> _What is expected_
The word to find is "agent". Copy each line of the material that contains it.

#### Data records ####

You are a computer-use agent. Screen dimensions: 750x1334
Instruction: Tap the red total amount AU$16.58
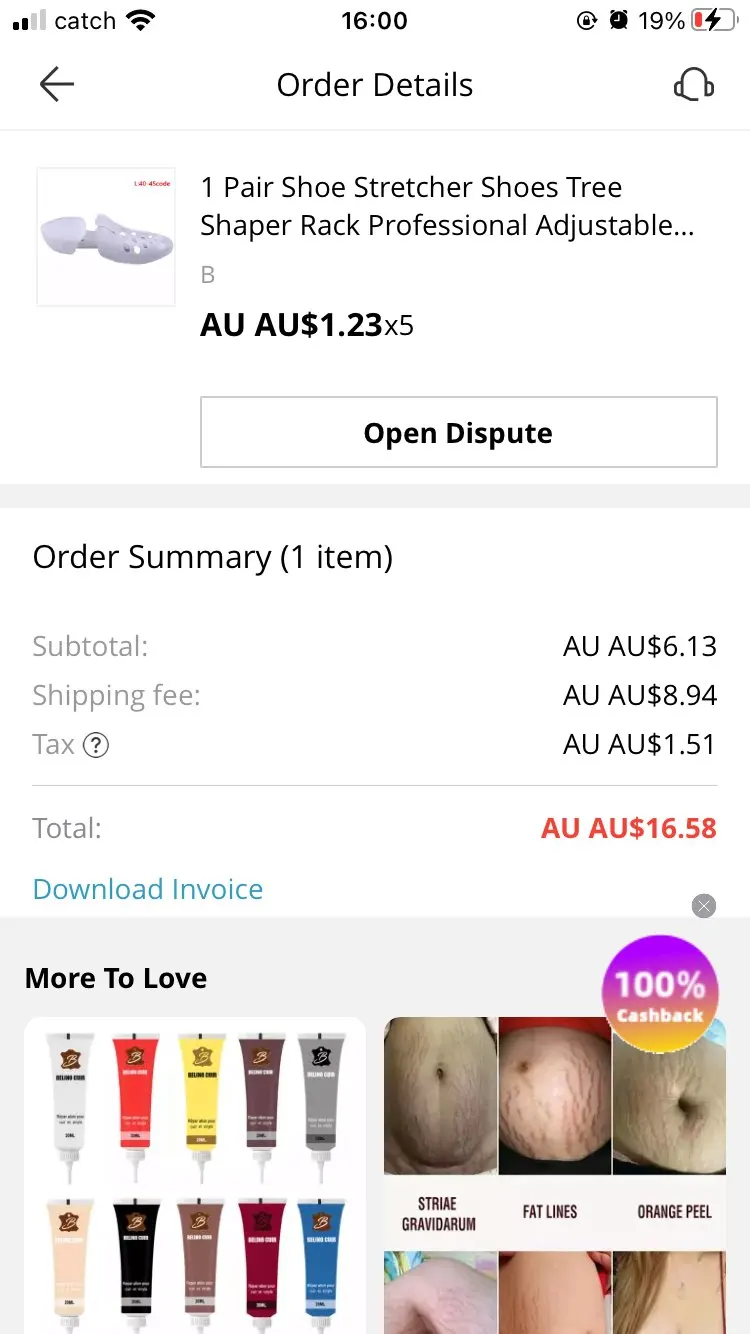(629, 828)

####
#### Data records ####

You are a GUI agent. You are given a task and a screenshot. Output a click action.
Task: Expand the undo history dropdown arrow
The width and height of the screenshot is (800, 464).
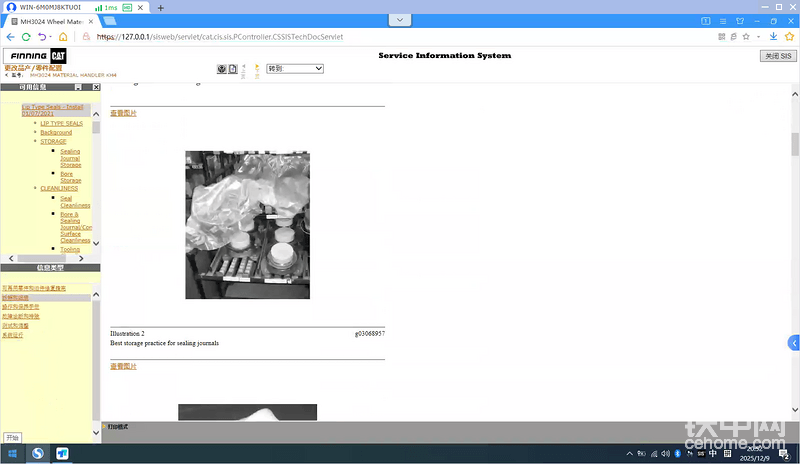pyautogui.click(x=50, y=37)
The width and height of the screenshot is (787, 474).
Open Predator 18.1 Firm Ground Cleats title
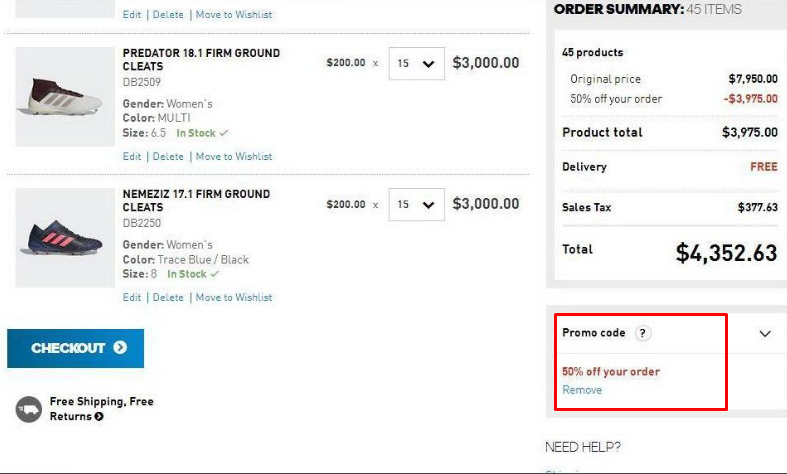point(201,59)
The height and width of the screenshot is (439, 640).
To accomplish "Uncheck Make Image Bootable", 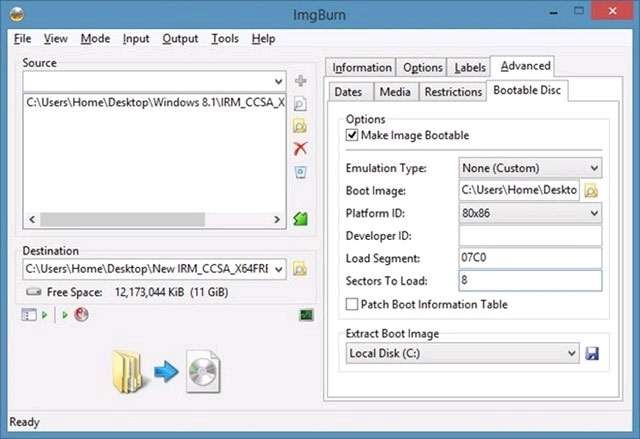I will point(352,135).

####

> _Exercise solution_
You are a computer-use agent. Screen dimensions: 750x1334
You are a GUI agent. You are given a task and a screenshot. Output a click action.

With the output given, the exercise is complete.